Le sénateur Lang : Je comprends que c'est fait de façon volontaire, mais y a-t-il quelqu'un au sein de votre organisation qui saurait à quel point c'est efficace, ou ne faisons-nous que tenir pour acquis qu'ils bloquent des sites et cultiver l'impression que beaucoup d'adresses sont bloquées?

M. Parmar : Nous pourrions vérifier.

La présidente : Ce serait utile si vous pouviez le faire, s'il y a quelque mesure, analyse ou donnée que ce soit à cette fin. Comme c'est généralement le cas avec les comités, je vous demanderais de nous transmettre l'information dès que vous le pouvez — hier, si possible.

M. Parmar : Oui, monsieur le sénateur, j'y verrai.

Le sénateur Runciman : Pendant la pause, on m'a informé de la question soulevée par Mme O'Sullivan concernant l'obtention de l'information de base, de l'identité et de l'emplacement des personnes associées à une adresse IP. C'est un des points qu'elle a soulevés. Le sénateur Baker a mentionné le projet de loi C-46, je crois, qui est mort au Feuilleton lors de la prorogation, pour ensuite ajouter que l'enjeu était abordé dans le projet de loi C-51. Ce serait bien si notre attaché de recherche pouvait obtenir ces données et les transmettre aux membres du comité.

La présidente : Considérez qu'il s'agit d'une demande officielle.

Le sénateur Runciman : Merci.

J'aimerais revenir sur la question des 21 jours. Le sénateur Joyal a insisté sur le fait que le ministre tentait de faire pression sur la police. Ce n'est pas ce que j'ai compris. Je croyais que sa priorité était les enfants, la victimisation et l'application rapide de mesures, et je pensais qu'on déployait des efforts pour établir, en collaboration avec la police, un délai adéquat afin que nous puissions en faire le plus possible du côté des services de police tout en ayant comme première priorité la protection des jeunes victimes.

Les 21 jours posent-ils des difficultés pour votre organisation ou d'autres services de police? Avez-vous l'impression que ça fonctionnera? Pouvez-vous nous dire ce que vous en pensez?

M. Parmar : Lorsque la consultation a eu lieu, en 2008, ça aurait été approprié, sans contredit.

Le sénateur Runciman : Voulez-vous dire que ça ne l'est plus aujourd'hui?

M. Parmar : À la façon dont nous préparons les documents d'enquête, à l'heure actuelle, ça prend en moyenne 21 jours pour préparer un document à soumettre à la section d'enquête.

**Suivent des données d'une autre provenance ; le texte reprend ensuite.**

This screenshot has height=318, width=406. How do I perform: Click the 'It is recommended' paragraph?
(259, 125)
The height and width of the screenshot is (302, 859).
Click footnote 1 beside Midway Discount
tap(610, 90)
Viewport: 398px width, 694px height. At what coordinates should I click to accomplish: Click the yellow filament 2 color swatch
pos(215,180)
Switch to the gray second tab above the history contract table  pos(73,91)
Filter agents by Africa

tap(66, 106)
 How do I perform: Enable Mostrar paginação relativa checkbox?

Le sénateur Runciman : Nous allons entendre d'autres services de police. Diront-ils la même chose? Vous faites affaire avec ces gens régulièrement. Est-ce sensiblement la même chose pour l'ensemble des services de police?

M. Parmar : C'est ce qu'on peut dire du point de vue du centre, c'est ce qu'on observe.

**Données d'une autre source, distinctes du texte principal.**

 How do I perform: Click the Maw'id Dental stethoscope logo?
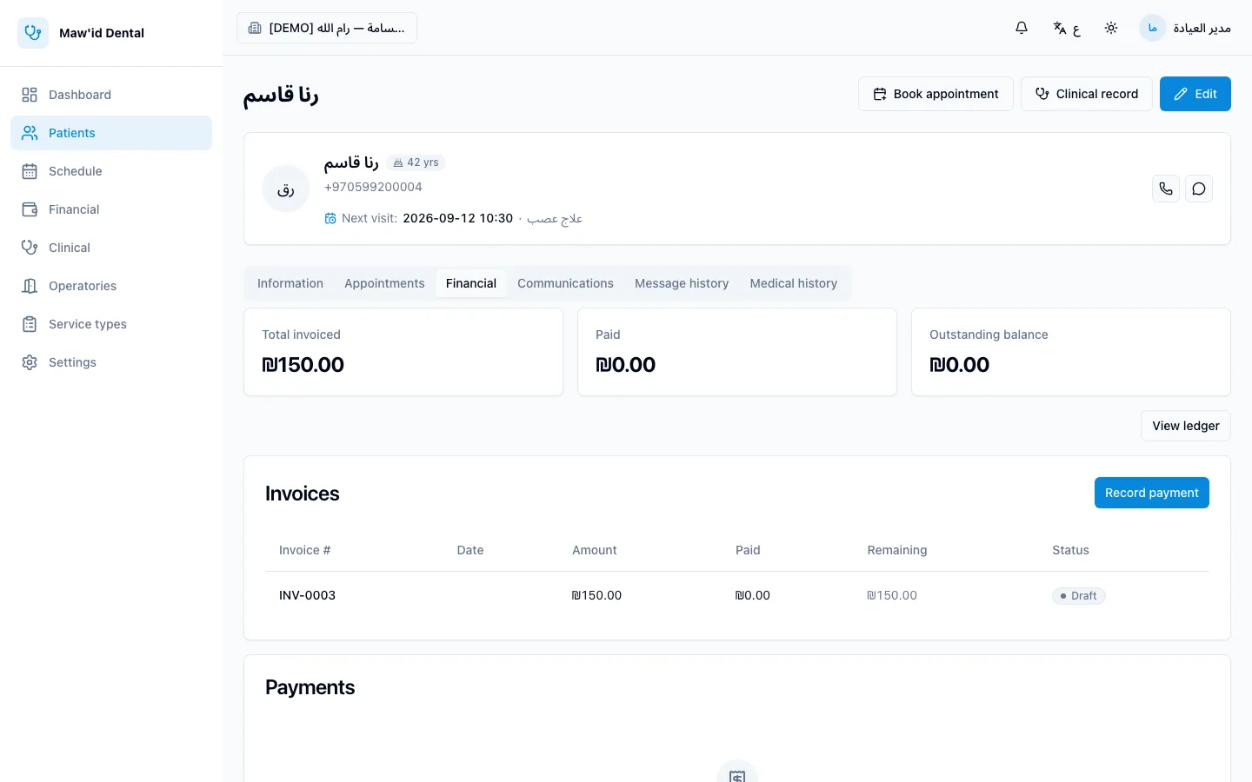pos(33,33)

Le sénateur Runciman : J'aimerais parler de l'ampleur du problème. J'ai parlé d'une affaire en décembre dans laquelle 57 hommes ont été inculpés, dont 27 au Canada et 10 en Ontario, mais je me trompe peut-être dans les chiffres. L'été dernier, Statistique Canada a rapporté — mais, pour une raison étrange, n'a pas insisté là-dessus — que le nombre de crimes sexuels contre des enfants était passé de 1 435 à 2 620, une augmentation de 80 p. 100. Si on compare avec 2007, c'est une augmentation de 350 p. 100.

Ces chiffres sont effarants. Quelle est l'ampleur du problème au Canada, et quelle proportion est produite ici, par exemple? Vos efforts ont-ils porté des fruits à ce jour?

M. Parmar : Certaines des statistiques que nous recueillons comprennent le nombre de signalements reçus, et oui, nous avons vu une augmentation constante depuis que nous avons commencé à les compiler. Par exemple, nous avons des données sur la pornographie juvénile et le leurre, c'est-à-dire le recours à la coercition en ligne pour rencontrer un enfant. En 2006, nous avons reçu 1 588 signalements, et en 2009, 3 611. L'augmentation est constante. Une partie de cette augmentation constante est due à l'essor d'Internet dans la société.

Le sénateur Runciman : Je pense que la plupart des témoins que nous avons entendus à ce jour sur la question estiment que le projet de loi est un pas dans la bonne direction pour régler le problème. Selon vous, quelles autres mesures les gouvernements fédéral et provinciaux pourraient-ils ou devraient-ils prendre pour accroître votre capacité à vous attaquer véritablement à ce problème grandissant?

M. Parmar : Je vais m'inspirer de ce qu'a dit le surintendant principal Comeau à la fin de son exposé : tout outil qui nous permet de soutenir les enfants, qui nous aide à soutenir les enfants...

Le sénateur Runciman : C'est une réponse politique. Nous voulons des suggestions précises que nous pourrons peut- être retenir.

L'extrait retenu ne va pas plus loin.